:: INSTRUCTION ::
Print the lines from the one with "Select the CAPI Manufacturer log row" to the one with "[x=134, y=244]", both included, exactly as they appear, and nothing else.

:: MATERIAL PROVIDED ::

_ _ _

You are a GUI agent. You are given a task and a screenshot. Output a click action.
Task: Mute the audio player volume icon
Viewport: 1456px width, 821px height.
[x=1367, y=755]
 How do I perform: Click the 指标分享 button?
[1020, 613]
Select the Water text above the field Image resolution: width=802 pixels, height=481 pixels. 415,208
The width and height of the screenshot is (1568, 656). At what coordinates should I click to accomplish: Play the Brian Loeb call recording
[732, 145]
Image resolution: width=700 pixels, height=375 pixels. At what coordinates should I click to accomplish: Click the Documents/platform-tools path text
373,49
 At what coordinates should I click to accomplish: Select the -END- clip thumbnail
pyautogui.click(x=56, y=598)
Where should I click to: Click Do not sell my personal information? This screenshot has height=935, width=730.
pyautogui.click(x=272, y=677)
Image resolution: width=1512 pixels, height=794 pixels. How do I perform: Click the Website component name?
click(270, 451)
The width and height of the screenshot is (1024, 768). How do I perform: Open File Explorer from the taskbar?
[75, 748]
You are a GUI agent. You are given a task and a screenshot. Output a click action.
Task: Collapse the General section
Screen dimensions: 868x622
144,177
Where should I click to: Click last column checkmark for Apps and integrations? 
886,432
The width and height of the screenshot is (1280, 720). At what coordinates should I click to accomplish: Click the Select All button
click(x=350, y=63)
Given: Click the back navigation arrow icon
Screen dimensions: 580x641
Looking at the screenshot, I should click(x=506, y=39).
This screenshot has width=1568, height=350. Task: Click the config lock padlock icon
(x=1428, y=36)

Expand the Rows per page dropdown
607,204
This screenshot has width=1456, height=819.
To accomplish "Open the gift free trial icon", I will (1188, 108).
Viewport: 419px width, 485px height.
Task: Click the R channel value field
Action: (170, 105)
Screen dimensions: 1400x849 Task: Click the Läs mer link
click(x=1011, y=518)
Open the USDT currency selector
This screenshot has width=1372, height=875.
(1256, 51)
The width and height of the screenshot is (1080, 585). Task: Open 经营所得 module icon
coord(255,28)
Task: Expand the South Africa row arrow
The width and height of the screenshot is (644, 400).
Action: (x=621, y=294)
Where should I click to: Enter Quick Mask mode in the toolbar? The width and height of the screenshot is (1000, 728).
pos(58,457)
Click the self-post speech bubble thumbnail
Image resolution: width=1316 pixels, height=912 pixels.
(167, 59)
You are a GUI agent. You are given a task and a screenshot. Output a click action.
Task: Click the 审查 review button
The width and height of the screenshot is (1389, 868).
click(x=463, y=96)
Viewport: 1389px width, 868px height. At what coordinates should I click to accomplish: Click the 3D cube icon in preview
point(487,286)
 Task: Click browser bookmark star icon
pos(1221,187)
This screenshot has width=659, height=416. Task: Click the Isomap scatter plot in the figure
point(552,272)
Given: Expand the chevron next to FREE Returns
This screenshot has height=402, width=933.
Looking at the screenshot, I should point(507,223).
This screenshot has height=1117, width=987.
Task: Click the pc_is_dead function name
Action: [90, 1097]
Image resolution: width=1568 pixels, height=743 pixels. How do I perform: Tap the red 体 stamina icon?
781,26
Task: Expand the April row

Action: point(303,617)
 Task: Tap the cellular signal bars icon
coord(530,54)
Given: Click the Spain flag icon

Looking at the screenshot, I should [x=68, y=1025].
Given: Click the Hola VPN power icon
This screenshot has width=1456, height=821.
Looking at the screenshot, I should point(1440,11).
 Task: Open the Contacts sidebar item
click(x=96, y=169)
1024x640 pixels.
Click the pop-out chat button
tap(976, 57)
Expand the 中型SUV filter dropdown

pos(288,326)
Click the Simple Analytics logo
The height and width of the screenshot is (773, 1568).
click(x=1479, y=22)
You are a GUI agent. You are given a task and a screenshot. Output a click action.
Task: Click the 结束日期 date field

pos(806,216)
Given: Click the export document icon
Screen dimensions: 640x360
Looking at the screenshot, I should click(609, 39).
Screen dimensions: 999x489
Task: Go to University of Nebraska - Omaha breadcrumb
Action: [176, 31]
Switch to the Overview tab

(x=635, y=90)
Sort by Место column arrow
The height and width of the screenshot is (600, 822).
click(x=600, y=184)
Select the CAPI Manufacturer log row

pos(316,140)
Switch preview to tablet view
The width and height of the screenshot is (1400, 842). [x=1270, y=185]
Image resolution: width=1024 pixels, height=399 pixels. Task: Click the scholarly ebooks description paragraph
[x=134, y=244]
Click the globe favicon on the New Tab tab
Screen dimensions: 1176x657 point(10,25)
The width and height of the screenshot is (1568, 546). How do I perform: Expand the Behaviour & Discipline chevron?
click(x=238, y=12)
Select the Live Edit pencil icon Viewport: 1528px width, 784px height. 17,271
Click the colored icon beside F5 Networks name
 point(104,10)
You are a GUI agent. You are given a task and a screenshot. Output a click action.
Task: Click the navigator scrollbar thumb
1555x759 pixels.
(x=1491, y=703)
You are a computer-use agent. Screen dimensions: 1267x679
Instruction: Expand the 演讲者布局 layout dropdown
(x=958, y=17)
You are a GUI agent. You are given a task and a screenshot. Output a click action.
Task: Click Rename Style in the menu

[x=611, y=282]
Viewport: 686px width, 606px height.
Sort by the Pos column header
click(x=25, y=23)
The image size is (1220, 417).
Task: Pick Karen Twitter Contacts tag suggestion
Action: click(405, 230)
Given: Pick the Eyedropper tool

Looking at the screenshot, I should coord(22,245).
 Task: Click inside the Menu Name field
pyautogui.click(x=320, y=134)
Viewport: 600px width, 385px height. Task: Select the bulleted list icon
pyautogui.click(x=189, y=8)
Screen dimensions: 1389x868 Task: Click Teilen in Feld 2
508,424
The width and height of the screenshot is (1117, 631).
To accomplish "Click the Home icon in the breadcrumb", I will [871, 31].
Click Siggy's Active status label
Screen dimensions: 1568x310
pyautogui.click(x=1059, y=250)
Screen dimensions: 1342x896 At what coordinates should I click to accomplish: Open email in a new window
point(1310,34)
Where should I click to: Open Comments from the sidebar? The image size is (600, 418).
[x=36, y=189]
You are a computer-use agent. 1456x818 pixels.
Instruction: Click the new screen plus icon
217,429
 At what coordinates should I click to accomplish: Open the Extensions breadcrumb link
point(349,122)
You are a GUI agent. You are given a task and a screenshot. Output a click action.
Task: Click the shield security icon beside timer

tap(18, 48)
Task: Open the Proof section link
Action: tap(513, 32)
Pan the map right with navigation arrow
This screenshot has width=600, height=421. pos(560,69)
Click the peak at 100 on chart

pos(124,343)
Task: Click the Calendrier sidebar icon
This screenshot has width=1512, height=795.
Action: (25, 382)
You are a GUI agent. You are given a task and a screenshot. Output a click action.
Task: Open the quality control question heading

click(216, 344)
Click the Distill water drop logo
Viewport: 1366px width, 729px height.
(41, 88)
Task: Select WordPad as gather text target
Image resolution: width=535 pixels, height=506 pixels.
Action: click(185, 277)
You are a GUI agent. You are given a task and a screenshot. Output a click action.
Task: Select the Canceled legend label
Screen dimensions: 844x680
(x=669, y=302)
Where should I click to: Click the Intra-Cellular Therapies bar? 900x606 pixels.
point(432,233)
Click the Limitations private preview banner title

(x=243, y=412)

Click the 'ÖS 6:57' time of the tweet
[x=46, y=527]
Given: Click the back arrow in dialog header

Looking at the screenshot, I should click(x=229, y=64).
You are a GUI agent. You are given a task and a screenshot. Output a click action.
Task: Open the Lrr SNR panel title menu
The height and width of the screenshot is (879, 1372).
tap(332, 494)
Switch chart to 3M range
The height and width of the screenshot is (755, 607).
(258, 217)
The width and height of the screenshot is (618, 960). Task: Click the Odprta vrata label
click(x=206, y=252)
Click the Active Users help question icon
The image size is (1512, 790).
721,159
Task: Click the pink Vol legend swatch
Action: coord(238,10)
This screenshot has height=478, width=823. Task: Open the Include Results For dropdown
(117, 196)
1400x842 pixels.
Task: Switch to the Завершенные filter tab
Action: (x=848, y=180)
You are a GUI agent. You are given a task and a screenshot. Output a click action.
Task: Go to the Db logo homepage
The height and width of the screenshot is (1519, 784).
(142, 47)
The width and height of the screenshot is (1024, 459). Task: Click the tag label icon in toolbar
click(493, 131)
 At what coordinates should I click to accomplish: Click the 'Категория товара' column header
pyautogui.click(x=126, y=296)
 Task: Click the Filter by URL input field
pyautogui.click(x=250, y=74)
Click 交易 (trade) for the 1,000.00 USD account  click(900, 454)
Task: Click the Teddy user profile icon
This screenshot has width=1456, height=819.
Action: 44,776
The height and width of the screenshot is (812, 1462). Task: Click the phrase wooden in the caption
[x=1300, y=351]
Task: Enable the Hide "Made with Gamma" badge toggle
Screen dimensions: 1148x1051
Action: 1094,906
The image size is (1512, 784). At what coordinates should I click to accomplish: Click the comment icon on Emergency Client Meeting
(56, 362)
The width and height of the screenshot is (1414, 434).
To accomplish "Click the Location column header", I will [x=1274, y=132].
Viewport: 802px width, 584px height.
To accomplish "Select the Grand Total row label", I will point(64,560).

_ _ _

:: WRITTEN ANSWER ::
Select the CAPI Manufacturer log row

pos(316,140)
Switch preview to tablet view
The width and height of the screenshot is (1400, 842). [x=1270, y=185]
Image resolution: width=1024 pixels, height=399 pixels. Task: Click the scholarly ebooks description paragraph
[x=134, y=244]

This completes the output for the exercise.